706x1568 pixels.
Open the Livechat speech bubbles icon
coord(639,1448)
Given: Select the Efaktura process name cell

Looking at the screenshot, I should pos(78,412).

---

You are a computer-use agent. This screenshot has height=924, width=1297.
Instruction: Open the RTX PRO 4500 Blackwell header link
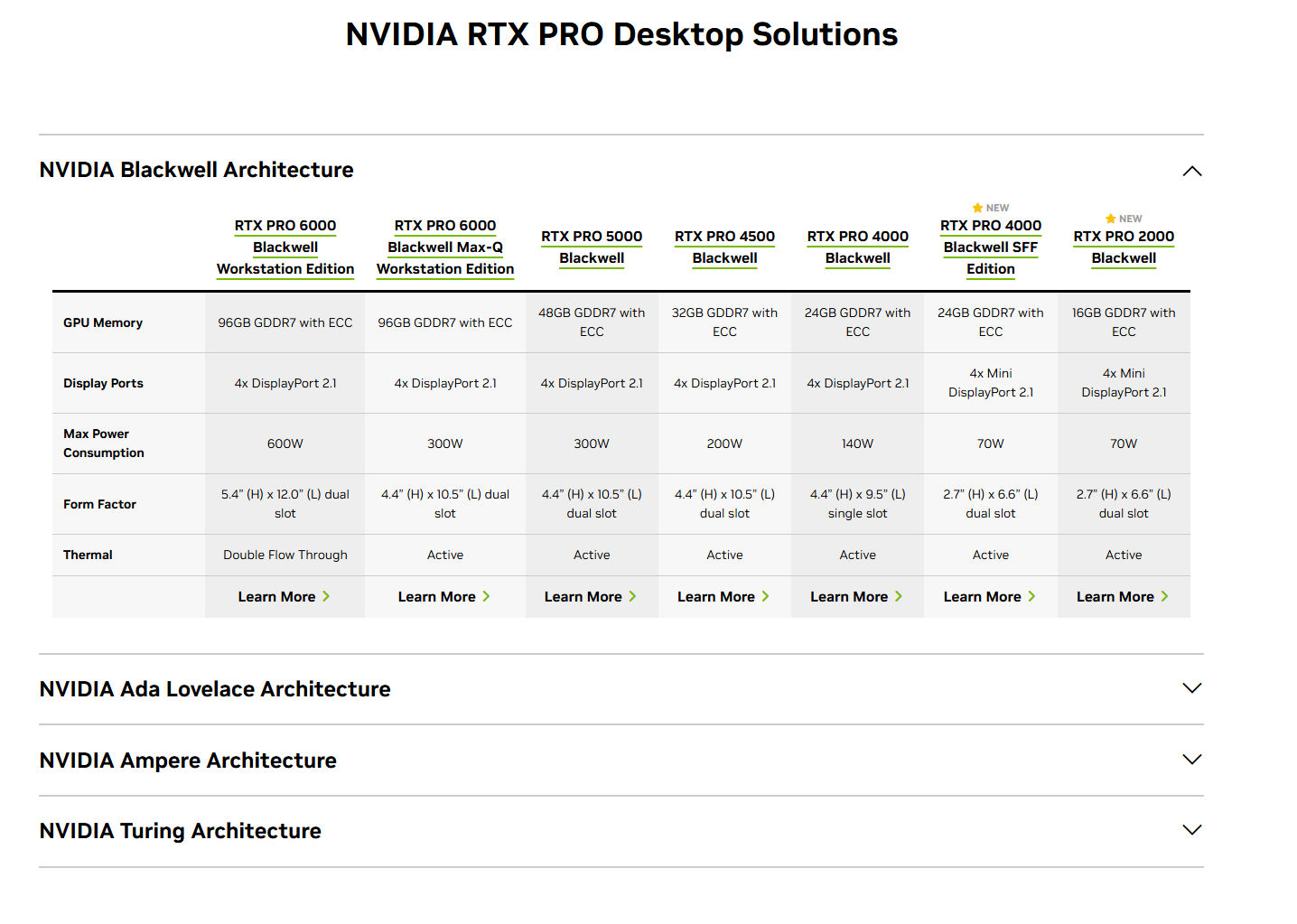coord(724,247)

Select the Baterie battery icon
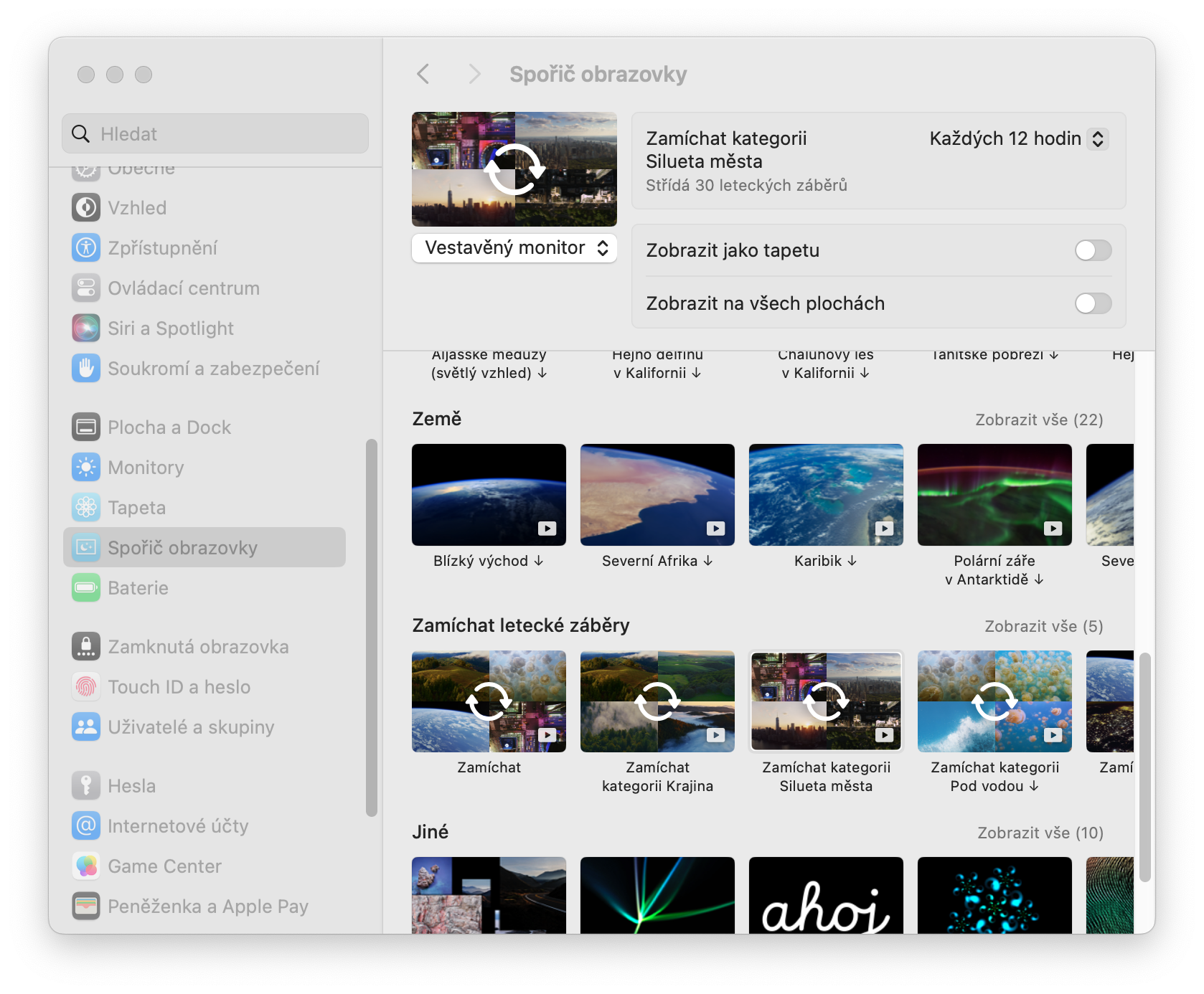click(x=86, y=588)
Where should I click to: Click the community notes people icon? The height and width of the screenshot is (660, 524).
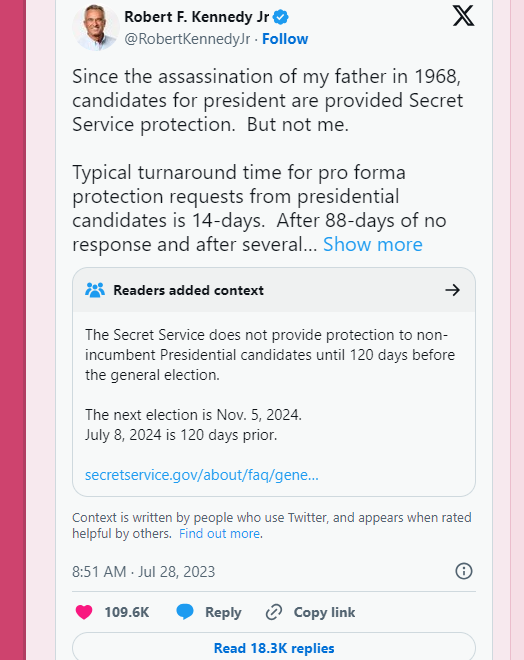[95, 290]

- TASK STATEMENT -
Return, unchanged, the lines between the one holding "706x1568 pixels." and the one holding "Looking at the", inclusive.

- FULL SOLUTION -
706x1568 pixels.
Open the Livechat speech bubbles icon
coord(639,1448)
Given: Select the Efaktura process name cell

Looking at the screenshot, I should pos(78,412).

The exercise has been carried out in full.